_EXERCISE DIRECTIONS_
Convert the items below into a JSON list of strings with one string per line, omitting blank lines.

— START RECORDS FOR THIS TASK —

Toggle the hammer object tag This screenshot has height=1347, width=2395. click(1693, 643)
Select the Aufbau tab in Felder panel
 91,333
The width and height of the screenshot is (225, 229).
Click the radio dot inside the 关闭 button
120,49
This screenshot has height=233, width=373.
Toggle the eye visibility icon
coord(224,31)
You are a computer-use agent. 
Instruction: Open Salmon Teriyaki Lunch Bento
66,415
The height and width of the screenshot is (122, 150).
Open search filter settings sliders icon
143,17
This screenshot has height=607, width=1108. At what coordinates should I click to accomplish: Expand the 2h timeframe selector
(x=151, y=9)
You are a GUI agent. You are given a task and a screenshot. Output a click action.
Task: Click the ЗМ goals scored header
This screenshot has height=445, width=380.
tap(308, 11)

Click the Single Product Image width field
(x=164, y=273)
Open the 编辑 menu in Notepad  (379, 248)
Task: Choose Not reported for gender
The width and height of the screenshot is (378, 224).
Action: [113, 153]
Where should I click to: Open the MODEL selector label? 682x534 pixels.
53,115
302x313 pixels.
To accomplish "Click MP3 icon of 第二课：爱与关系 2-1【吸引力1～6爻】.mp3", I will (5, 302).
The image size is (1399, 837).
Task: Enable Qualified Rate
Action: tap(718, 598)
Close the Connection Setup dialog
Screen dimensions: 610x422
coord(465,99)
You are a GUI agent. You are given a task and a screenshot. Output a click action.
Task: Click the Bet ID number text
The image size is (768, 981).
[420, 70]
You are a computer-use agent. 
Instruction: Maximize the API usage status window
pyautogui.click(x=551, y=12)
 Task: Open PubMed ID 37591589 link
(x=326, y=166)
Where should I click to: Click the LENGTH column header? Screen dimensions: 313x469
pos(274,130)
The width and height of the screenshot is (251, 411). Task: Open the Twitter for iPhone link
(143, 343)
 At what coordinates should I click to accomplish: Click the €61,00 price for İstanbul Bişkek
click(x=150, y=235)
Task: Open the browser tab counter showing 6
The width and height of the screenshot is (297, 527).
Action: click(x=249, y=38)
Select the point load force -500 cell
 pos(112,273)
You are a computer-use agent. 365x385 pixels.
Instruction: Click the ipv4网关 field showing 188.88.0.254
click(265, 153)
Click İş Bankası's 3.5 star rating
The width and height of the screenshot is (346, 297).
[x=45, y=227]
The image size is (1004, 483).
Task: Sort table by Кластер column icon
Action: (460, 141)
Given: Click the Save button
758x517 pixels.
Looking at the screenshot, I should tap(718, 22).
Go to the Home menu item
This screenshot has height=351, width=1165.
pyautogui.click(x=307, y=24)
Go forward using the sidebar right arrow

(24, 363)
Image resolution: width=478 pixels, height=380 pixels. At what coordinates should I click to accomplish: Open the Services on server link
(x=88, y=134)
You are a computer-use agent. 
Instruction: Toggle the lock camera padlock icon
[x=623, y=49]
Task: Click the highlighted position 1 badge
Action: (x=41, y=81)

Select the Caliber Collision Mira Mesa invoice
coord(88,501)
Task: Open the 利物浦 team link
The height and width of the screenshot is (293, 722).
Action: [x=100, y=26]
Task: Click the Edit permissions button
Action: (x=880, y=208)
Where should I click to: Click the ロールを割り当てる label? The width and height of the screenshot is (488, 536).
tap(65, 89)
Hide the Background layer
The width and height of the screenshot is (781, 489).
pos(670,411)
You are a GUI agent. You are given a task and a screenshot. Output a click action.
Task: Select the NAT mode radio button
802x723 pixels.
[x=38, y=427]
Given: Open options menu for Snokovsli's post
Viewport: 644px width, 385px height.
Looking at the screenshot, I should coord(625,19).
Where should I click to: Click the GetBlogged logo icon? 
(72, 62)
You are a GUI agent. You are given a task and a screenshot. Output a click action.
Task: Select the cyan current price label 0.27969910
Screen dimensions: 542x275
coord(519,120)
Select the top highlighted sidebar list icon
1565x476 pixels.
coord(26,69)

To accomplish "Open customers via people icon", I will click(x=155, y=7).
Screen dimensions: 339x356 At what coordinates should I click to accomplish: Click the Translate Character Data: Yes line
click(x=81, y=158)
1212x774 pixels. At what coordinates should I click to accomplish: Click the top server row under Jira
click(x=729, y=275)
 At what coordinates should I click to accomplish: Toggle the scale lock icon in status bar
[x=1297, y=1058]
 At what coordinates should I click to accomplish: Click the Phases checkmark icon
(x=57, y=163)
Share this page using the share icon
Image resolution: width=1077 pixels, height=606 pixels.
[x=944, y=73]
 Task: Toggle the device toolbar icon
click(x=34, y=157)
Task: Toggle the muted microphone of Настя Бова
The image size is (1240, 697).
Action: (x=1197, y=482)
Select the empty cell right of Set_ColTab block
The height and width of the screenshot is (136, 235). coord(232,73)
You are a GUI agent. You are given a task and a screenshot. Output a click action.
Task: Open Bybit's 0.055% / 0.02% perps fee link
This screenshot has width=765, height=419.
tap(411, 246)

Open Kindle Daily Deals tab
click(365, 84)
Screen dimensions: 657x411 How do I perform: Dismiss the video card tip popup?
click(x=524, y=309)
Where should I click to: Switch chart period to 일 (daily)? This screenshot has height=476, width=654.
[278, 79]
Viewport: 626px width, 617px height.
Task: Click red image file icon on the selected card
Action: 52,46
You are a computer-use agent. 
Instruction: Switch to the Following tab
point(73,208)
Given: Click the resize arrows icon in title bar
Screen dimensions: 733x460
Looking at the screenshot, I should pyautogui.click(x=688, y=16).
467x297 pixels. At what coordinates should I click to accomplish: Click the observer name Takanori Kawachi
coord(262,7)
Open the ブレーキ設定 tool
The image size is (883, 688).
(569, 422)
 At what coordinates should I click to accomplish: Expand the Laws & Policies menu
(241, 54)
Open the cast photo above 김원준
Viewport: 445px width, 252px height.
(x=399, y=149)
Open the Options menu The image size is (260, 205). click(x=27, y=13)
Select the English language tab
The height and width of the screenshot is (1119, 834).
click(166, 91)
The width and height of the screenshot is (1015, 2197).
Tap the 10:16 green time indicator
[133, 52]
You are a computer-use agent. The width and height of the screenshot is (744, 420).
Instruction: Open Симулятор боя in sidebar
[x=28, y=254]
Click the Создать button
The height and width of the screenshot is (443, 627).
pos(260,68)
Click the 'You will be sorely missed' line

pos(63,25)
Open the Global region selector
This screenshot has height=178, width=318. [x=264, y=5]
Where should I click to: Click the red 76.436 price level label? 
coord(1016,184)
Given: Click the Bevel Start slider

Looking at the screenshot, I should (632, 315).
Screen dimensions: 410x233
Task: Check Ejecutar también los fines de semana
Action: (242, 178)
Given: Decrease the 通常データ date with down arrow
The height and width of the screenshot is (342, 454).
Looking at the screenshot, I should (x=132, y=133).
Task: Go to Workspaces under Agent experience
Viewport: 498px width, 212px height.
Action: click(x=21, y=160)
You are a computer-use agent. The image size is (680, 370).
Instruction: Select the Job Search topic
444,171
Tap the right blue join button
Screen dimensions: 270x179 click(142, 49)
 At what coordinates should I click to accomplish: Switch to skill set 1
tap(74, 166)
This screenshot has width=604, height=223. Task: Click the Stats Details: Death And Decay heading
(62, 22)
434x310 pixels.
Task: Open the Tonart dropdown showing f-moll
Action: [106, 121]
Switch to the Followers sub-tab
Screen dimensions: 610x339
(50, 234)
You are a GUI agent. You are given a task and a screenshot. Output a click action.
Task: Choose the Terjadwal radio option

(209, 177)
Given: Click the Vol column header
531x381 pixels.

— END RECORDS FOR THIS TASK —

_REPLY TO THE TASK_
[
  "Toggle the hammer object tag This screenshot has height=1347, width=2395. click(1693, 643)",
  "Select the Aufbau tab in Felder panel",
  " 91,333",
  "The width and height of the screenshot is (225, 229).",
  "Click the radio dot inside the 关闭 button",
  "120,49",
  "This screenshot has height=233, width=373.",
  "Toggle the eye visibility icon",
  "coord(224,31)",
  "You are a computer-use agent. ",
  "Instruction: Open Salmon Teriyaki Lunch Bento",
  "66,415",
  "The height and width of the screenshot is (122, 150).",
  "Open search filter settings sliders icon",
  "143,17",
  "This screenshot has height=607, width=1108. At what coordinates should I click to accomplish: Expand the 2h timeframe selector",
  "(x=151, y=9)",
  "You are a GUI agent. You are given a task and a screenshot. Output a click action.",
  "Task: Click the ЗМ goals scored header",
  "This screenshot has height=445, width=380.",
  "tap(308, 11)",
  "Click the Single Product Image width field",
  "(x=164, y=273)",
  "Open the 编辑 menu in Notepad  (379, 248)",
  "Task: Choose Not reported for gender",
  "The width and height of the screenshot is (378, 224).",
  "Action: [113, 153]",
  "Where should I click to: Open the MODEL selector label? 682x534 pixels.",
  "53,115",
  "302x313 pixels.",
  "To accomplish \"Click MP3 icon of 第二课：爱与关系 2-1【吸引力1～6爻】.mp3\", I will (5, 302).",
  "The image size is (1399, 837).",
  "Task: Enable Qualified Rate",
  "Action: tap(718, 598)",
  "Close the Connection Setup dialog",
  "Screen dimensions: 610x422",
  "coord(465,99)",
  "You are a GUI agent. You are given a task and a screenshot. Output a click action.",
  "Task: Click the Bet ID number text",
  "The image size is (768, 981).",
  "[420, 70]",
  "You are a computer-use agent. ",
  "Instruction: Maximize the API usage status window",
  "pyautogui.click(x=551, y=12)",
  " Task: Open PubMed ID 37591589 link",
  "(x=326, y=166)",
  "Where should I click to: Click the LENGTH column header? Screen dimensions: 313x469",
  "pos(274,130)",
  "The width and height of the screenshot is (251, 411). Task: Open the Twitter for iPhone link",
  "(143, 343)",
  " At what coordinates should I click to accomplish: Click the €61,00 price for İstanbul Bişkek",
  "click(x=150, y=235)",
  "Task: Open the browser tab counter showing 6",
  "The width and height of the screenshot is (297, 527).",
  "Action: click(x=249, y=38)",
  "Select the point load force -500 cell",
  " pos(112,273)",
  "You are a computer-use agent. 365x385 pixels.",
  "Instruction: Click the ipv4网关 field showing 188.88.0.254",
  "click(265, 153)",
  "Click İş Bankası's 3.5 star rating",
  "The width and height of the screenshot is (346, 297).",
  "[x=45, y=227]",
  "The image size is (1004, 483).",
  "Task: Sort table by Кластер column icon",
  "Action: (460, 141)",
  "Given: Click the Save button",
  "758x517 pixels.",
  "Looking at the screenshot, I should tap(718, 22).",
  "Go to the Home menu item",
  "This screenshot has height=351, width=1165.",
  "pyautogui.click(x=307, y=24)",
  "Go forward using the sidebar right arrow",
  "(24, 363)",
  "Image resolution: width=478 pixels, height=380 pixels. At what coordinates should I click to accomplish: Open the Services on server link",
  "(x=88, y=134)",
  "You are a computer-use agent. ",
  "Instruction: Toggle the lock camera padlock icon",
  "[x=623, y=49]",
  "Task: Click the highlighted position 1 badge",
  "Action: (x=41, y=81)",
  "Select the Caliber Collision Mira Mesa invoice",
  "coord(88,501)",
  "Task: Open the 利物浦 team link",
  "The height and width of the screenshot is (293, 722).",
  "Action: [x=100, y=26]",
  "Task: Click the Edit permissions button",
  "Action: (x=880, y=208)",
  "Where should I click to: Click the ロールを割り当てる label? The width and height of the screenshot is (488, 536).",
  "tap(65, 89)",
  "Hide the Background layer",
  "The width and height of the screenshot is (781, 489).",
  "pos(670,411)",
  "You are a GUI agent. You are given a task and a screenshot. Output a click action.",
  "Task: Select the NAT mode radio button",
  "802x723 pixels.",
  "[x=38, y=427]",
  "Given: Open options menu for Snokovsli's post",
  "Viewport: 644px width, 385px height.",
  "Looking at the screenshot, I should coord(625,19).",
  "Where should I click to: Click the GetBlogged logo icon? ",
  "(72, 62)",
  "You are a GUI agent. You are given a task and a screenshot. Output a click action.",
  "Task: Select the cyan current price label 0.27969910",
  "Screen dimensions: 542x275",
  "coord(519,120)",
  "Select the top highlighted sidebar list icon",
  "1565x476 pixels.",
  "coord(26,69)",
  "To accomplish \"Open customers via people icon\", I will click(x=155, y=7).",
  "Screen dimensions: 339x356 At what coordinates should I click to accomplish: Click the Translate Character Data: Yes line",
  "click(x=81, y=158)",
  "1212x774 pixels. At what coordinates should I click to accomplish: Click the top server row under Jira",
  "click(x=729, y=275)",
  " At what coordinates should I click to accomplish: Toggle the scale lock icon in status bar",
  "[x=1297, y=1058]",
  " At what coordinates should I click to accomplish: Click the Phases checkmark icon",
  "(x=57, y=163)",
  "Share this page using the share icon",
  "Image resolution: width=1077 pixels, height=606 pixels.",
  "[x=944, y=73]",
  " Task: Toggle the device toolbar icon",
  "click(x=34, y=157)",
  "Task: Toggle the muted microphone of Настя Бова",
  "The image size is (1240, 697).",
  "Action: (x=1197, y=482)",
  "Select the empty cell right of Set_ColTab block",
  "The height and width of the screenshot is (136, 235). coord(232,73)",
  "You are a GUI agent. You are given a task and a screenshot. Output a click action.",
  "Task: Open Bybit's 0.055% / 0.02% perps fee link",
  "This screenshot has width=765, height=419.",
  "tap(411, 246)",
  "Open Kindle Daily Deals tab",
  "click(365, 84)",
  "Screen dimensions: 657x411 How do I perform: Dismiss the video card tip popup?",
  "click(x=524, y=309)",
  "Where should I click to: Switch chart period to 일 (daily)? This screenshot has height=476, width=654.",
  "[278, 79]",
  "Viewport: 626px width, 617px height.",
  "Task: Click red image file icon on the selected card",
  "Action: 52,46",
  "You are a computer-use agent. ",
  "Instruction: Switch to the Following tab",
  "point(73,208)",
  "Given: Click the resize arrows icon in title bar",
  "Screen dimensions: 733x460",
  "Looking at the screenshot, I should pyautogui.click(x=688, y=16).",
  "467x297 pixels. At what coordinates should I click to accomplish: Click the observer name Takanori Kawachi",
  "coord(262,7)",
  "Open the ブレーキ設定 tool",
  "The image size is (883, 688).",
  "(569, 422)",
  " At what coordinates should I click to accomplish: Expand the Laws & Policies menu",
  "(241, 54)",
  "Open the cast photo above 김원준",
  "Viewport: 445px width, 252px height.",
  "(x=399, y=149)",
  "Open the Options menu The image size is (260, 205). click(x=27, y=13)",
  "Select the English language tab",
  "The height and width of the screenshot is (1119, 834).",
  "click(166, 91)",
  "The width and height of the screenshot is (1015, 2197).",
  "Tap the 10:16 green time indicator",
  "[133, 52]",
  "You are a computer-use agent. The width and height of the screenshot is (744, 420).",
  "Instruction: Open Симулятор боя in sidebar",
  "[x=28, y=254]",
  "Click the Создать button",
  "The height and width of the screenshot is (443, 627).",
  "pos(260,68)",
  "Click the 'You will be sorely missed' line",
  "pos(63,25)",
  "Open the Global region selector",
  "This screenshot has height=178, width=318. [x=264, y=5]",
  "Where should I click to: Click the red 76.436 price level label? ",
  "coord(1016,184)",
  "Given: Click the Bevel Start slider",
  "Looking at the screenshot, I should (632, 315).",
  "Screen dimensions: 410x233",
  "Task: Check Ejecutar también los fines de semana",
  "Action: (242, 178)",
  "Given: Decrease the 通常データ date with down arrow",
  "The height and width of the screenshot is (342, 454).",
  "Looking at the screenshot, I should (x=132, y=133).",
  "Task: Go to Workspaces under Agent experience",
  "Viewport: 498px width, 212px height.",
  "Action: click(x=21, y=160)",
  "You are a computer-use agent. The image size is (680, 370).",
  "Instruction: Select the Job Search topic",
  "444,171",
  "Tap the right blue join button",
  "Screen dimensions: 270x179 click(142, 49)",
  " At what coordinates should I click to accomplish: Switch to skill set 1",
  "tap(74, 166)",
  "This screenshot has width=604, height=223. Task: Click the Stats Details: Death And Decay heading",
  "(62, 22)",
  "434x310 pixels.",
  "Task: Open the Tonart dropdown showing f-moll",
  "Action: [106, 121]",
  "Switch to the Followers sub-tab",
  "Screen dimensions: 610x339",
  "(50, 234)",
  "You are a GUI agent. You are given a task and a screenshot. Output a click action.",
  "Task: Choose the Terjadwal radio option",
  "(209, 177)",
  "Given: Click the Vol column header",
  "531x381 pixels."
]